Ma première question porte sur la genèse de votre roman : comment vous est venue l’idée d’écrire C’est moi ? Êtes-vous partie d’une scène ou d’une image en particulier ? On se souvient dans Changer d’air, votre premier roman, de l’incident inaugural auquel assistait Paul, le narrateur, celui de cette femme qui tomba « en un stupide bruit de flaque, dans les eaux grises du port que ne remuait pas encore le moteur du bateau ». Ici, le roman s’ouvre sur l’annonce de la pendaison de Charlin, « Charles-Valentin », qui, précise la narratrice, a été retrouvé chez lui, « avec les yeux exorbités et surtout une corde autour du cou ». Est-ce la scène ou l’image qui a présidé à la naissance du récit ?

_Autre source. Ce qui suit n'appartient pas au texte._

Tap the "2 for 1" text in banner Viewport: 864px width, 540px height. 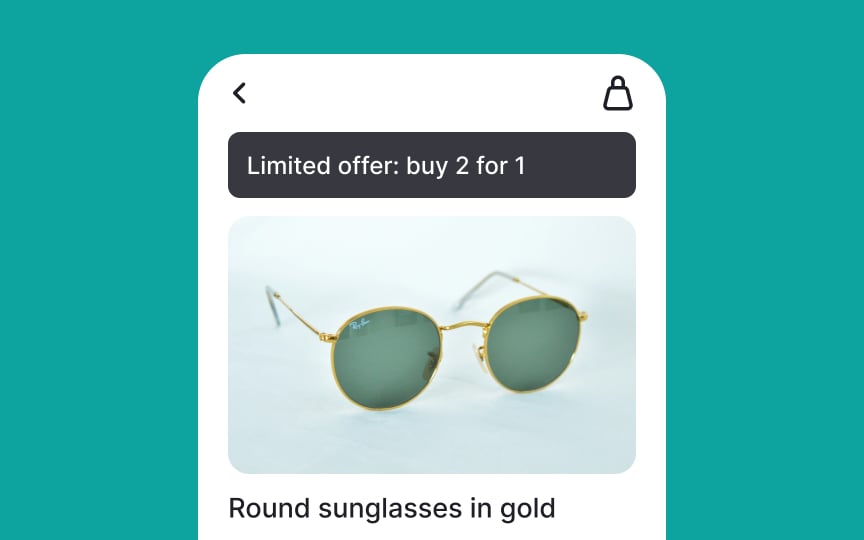490,166
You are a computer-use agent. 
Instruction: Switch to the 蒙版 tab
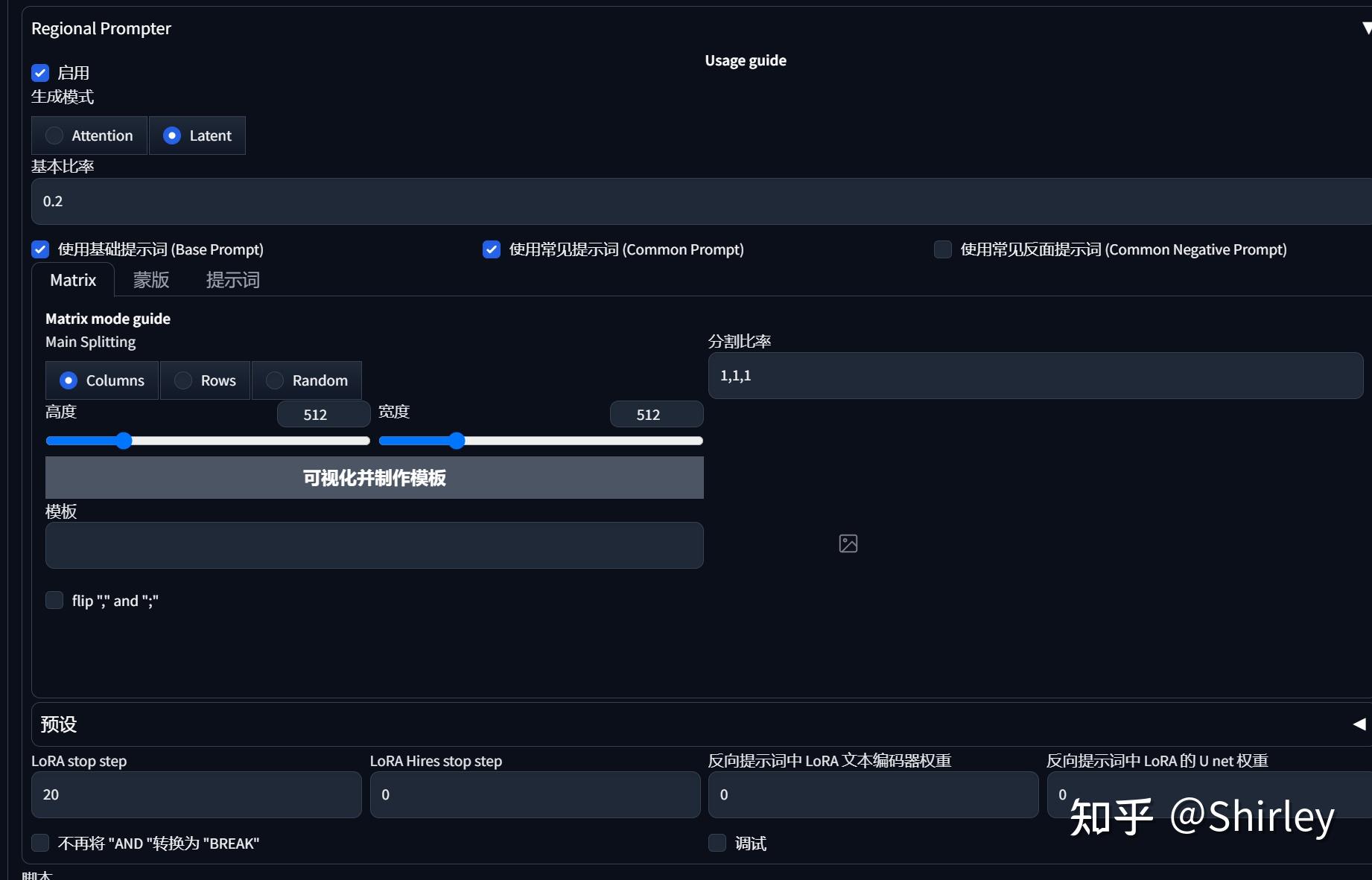151,280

Pour Changer d’air comme pour C’est moi, effectivement, je n’ai pu passer du désir d’écrire, (assez informe en ce qui me concerne, et souvent étouffé par les exigences et les rythmes de la vie courante) à un véritable travail d’écriture qu’après avoir trouvé une sorte de chiquenaude : un détail, une vue ou un événement, réel, transformé ou imaginé, souvent extrait de la vie quotidienne, un « je ne sais quoi » qui pourrait passer inaperçu mais qui deviendra une clef, quelque chose d’à la fois minuscule et déterminant, faisant signe et sens, et qui, en s’imposant, donnera naissance – vous parlez de « genèse »… – au récit. J’ai beau essayer de m’installer à heures fixes à mon bureau (la table de la cuisine, le plus souvent…), je brasse des mots et m’embourbe tant que je n’ai pas cette intuition qu’il faut tirer un fil très précis (la question étant, ensuite, de savoir – et alors, on navigue totalement à vue ! – si on pourra tirer longtemps ce fil…), construire, expérimenter, structurer à partir de ce détail, cet événement, et aucun autre.

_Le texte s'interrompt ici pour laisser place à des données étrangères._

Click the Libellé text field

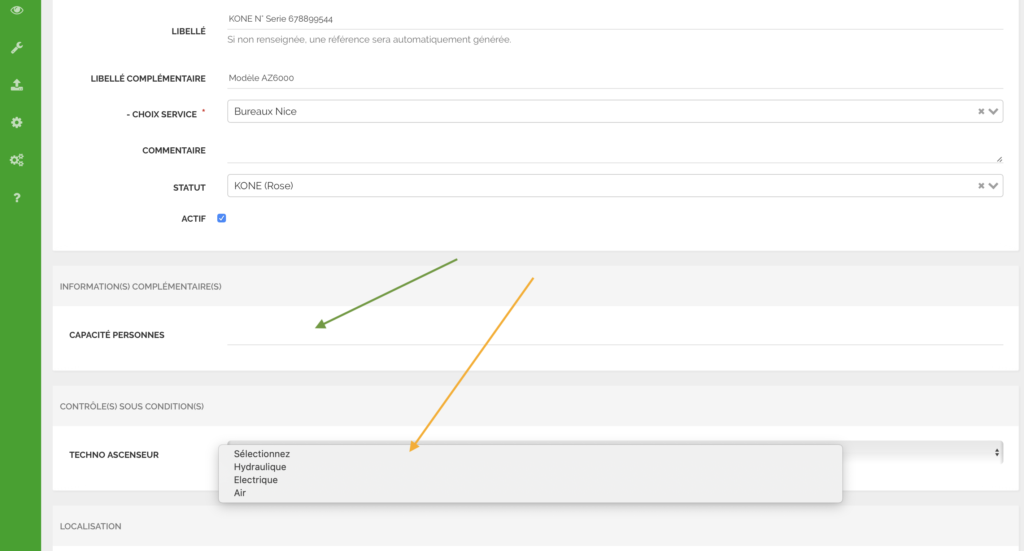point(614,19)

Cela dit, la pichenette qui imprimera le mouvement à l’ensemble des dominos (dans Changer d’air, la chute d’une femme dans le port) ne se retrouve pas nécessairement, ensuite, au début du roman. De fait, dans C’est moi, même si c’est la découverte de Charlin pendu qui ouvre le récit, ce n’est pas elle qui préside à sa naissance. Si, certes, j’avais la certitude que, pour ce livre, il me fallait un mort, et un mort par pendaison – autrement dit qu’il fallait qu’apparaisse une mort s’inscrivant d’emblée contre l’ordre des choses –, rien n’aurait pris forme sans une autre découverte, plus discrète, plus intime : une photographie, en gros plan, de la narratrice nue. Avant toute histoire, en somme, en amont de toute narration, il me fallait cette image.

À l’instar de Changer d’air, dans C’est moi, un événement vient perturber le cours implacablement linéaire d’un quotidien vécu comme une trajectoire répétitive et monotone. Si dans Changer d’air, c’était la chute inopinée de cette femme dans le port qui ouvrait à Paul une nouvelle vie, dans C’est moi, l’événement est tout autre, très intime. Il s’agit, comme le dit, la narratrice, de « suspendre dans le salon, qui était aussi notre chambre, une photo de moi à poil », une photo prise lors des dernières vacances du couple.
Ma question voudrait porter sur le rôle de cette image dans le récit même. Comme la simple chute de la femme dans le port, on a le sentiment que cet événement qui n’en est pas véritablement un, qui demeure infime décide pourtant d’une déviation sinon d’une césure brusque de la trajectoire de la narratrice : en quoi est-ce important pour vous de placer au cœur de votre récit un événement infime et paradoxalement clef ? Vous parlez parfois du rôle de l’événement comme celui du clinamen chez Lucrèce : en quoi cette photo est-elle à considérer comme le clinamen du récit ?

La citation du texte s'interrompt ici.